Global social media powerhouse, China’s TikTok, is no stranger to questionable practices and a low level of transparency, and there was a time when it was even close to getting banned in the US.
However, the platform has since been thriving, and even reportedly proving itself useful to law enforcement. (And we’re still talking about the US here, not China).
But it’s not all good. It’s the FBI that is allegedly digging deep into TikTok’s personal user information trove to gain access to videos, messages, location data that users thought they had deleted.
We’ve heard of this kind of thing before: reports of Facebook, et al., still “miraculously” keeping hold even of content that was never (visibly) online: something you typed into that status box and then decided against posting.
But now, Forbes believes that Google and Facebook (Instagram) have “more clear” rules than TikTok these days, as it reports about a case when a bank robbery suspects, Fernando Enriquez and a number of others, being tracked down (with a valid search warrant as well) across multiple social media. In fact, all three of them. Emails, phone numbers – ostensibly given to the tech giants by the suspect in order to create accounts – were correlated to essentially identify Enriquez online.

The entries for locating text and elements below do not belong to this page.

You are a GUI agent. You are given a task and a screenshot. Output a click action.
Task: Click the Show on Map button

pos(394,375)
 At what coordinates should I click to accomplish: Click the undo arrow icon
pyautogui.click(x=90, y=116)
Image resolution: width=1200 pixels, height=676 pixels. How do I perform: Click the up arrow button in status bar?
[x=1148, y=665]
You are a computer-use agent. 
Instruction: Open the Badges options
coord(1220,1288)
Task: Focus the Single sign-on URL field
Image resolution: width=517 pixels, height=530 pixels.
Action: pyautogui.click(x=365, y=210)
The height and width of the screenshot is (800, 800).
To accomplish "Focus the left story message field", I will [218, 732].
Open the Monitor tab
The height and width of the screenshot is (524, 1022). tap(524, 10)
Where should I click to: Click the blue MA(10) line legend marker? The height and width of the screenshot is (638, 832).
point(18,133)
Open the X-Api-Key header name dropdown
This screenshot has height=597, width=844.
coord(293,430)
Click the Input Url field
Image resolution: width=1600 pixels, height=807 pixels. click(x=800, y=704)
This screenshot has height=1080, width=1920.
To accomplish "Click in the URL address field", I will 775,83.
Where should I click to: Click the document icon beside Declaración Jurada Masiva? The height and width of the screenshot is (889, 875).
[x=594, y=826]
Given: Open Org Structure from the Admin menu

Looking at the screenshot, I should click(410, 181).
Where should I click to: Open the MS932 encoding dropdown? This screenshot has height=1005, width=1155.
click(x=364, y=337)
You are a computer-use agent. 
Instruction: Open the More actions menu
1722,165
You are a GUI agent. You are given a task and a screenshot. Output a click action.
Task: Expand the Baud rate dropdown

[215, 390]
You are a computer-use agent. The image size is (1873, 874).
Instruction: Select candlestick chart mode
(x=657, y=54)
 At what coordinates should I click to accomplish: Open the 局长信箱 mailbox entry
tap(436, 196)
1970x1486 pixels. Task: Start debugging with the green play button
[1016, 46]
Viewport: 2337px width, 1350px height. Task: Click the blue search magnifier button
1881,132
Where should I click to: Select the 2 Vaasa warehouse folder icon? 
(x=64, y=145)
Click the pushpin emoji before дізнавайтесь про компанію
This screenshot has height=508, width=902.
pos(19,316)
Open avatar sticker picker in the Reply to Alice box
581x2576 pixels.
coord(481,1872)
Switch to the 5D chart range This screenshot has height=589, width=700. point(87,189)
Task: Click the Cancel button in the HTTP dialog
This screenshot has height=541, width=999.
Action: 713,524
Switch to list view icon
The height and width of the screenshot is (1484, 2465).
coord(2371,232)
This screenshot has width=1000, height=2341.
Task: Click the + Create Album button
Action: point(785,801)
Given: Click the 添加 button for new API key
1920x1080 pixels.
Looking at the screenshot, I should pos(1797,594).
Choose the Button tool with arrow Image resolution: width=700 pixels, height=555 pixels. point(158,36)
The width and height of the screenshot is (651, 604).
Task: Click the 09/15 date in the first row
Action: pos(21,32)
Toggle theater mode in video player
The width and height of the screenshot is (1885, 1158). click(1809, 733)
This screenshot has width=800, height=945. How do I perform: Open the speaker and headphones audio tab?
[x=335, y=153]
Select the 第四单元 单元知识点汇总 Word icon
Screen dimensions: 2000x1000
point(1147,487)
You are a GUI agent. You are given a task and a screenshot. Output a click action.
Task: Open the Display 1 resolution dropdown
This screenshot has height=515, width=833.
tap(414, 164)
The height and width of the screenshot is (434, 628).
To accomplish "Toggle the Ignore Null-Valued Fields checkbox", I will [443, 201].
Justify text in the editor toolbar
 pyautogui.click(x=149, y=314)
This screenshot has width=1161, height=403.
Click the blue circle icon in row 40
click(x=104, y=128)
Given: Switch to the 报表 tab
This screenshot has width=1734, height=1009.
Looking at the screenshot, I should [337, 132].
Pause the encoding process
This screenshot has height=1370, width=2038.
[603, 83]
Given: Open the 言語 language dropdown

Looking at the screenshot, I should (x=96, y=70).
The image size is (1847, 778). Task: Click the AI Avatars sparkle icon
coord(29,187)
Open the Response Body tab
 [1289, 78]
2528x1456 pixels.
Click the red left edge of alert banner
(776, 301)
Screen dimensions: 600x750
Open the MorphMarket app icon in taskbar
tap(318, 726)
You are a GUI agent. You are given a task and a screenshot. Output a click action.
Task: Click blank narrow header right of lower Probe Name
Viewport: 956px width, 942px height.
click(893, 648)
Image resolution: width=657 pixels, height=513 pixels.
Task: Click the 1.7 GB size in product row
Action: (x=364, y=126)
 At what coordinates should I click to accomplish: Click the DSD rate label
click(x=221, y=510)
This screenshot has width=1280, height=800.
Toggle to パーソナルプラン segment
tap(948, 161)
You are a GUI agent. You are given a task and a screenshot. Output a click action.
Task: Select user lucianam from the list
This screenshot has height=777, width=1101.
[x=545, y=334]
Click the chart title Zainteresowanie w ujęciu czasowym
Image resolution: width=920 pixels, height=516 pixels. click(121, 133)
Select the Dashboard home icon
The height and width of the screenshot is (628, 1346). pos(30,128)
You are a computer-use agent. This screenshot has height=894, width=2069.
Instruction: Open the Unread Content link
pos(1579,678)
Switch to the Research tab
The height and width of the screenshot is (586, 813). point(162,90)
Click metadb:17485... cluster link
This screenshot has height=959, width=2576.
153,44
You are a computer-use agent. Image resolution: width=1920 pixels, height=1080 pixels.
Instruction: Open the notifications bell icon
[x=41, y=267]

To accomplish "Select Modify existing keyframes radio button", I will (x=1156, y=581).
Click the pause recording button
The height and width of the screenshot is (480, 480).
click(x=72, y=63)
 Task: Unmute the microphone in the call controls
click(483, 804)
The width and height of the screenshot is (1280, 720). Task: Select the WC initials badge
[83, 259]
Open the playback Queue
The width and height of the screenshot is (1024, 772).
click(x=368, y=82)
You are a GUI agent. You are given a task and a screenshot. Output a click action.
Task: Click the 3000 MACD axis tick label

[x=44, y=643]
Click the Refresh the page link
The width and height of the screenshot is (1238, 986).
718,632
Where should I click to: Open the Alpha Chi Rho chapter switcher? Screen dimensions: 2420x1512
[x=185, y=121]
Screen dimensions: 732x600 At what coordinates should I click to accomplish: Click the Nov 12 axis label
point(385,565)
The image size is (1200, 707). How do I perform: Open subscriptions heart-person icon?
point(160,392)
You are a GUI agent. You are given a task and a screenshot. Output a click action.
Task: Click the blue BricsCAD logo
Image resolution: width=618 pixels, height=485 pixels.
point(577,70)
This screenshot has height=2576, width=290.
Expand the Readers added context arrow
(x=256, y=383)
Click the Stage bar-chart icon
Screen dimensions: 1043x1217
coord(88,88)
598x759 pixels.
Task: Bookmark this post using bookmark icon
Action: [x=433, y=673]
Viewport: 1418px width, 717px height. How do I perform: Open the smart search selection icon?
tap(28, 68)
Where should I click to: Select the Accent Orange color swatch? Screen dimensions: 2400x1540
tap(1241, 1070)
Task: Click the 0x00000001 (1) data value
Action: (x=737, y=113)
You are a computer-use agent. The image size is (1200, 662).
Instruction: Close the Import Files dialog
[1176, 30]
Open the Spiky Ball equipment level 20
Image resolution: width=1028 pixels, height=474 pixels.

But it was on TikTok that the FBI found what “resembled” a getaway car allegedly used by Enriquez, as well as images showing suspect’s tattoos that were matched to surveillance data.
The warrant cited in the report, however, doesn’t exactly reveal how the FBI was able to get this data from “deleted” TikTok posts.
Though it may be tempting to take the “us against them” approach, all Big Tech operates along the same lines.
And those are: maximum profit; maximum compliance with government(s) when that bottom line is threatened; and very real and evident lack of interest in the user, their rights, including fundamental ones such as that to privacy and identity.
Big Tech, whether coming from the East or the West, seems perfectly ready to throw the user under the bus. Criminal cases get press; meanwhile, the data of billions from upstanding citizens receives the same treatment – to little or no complaint.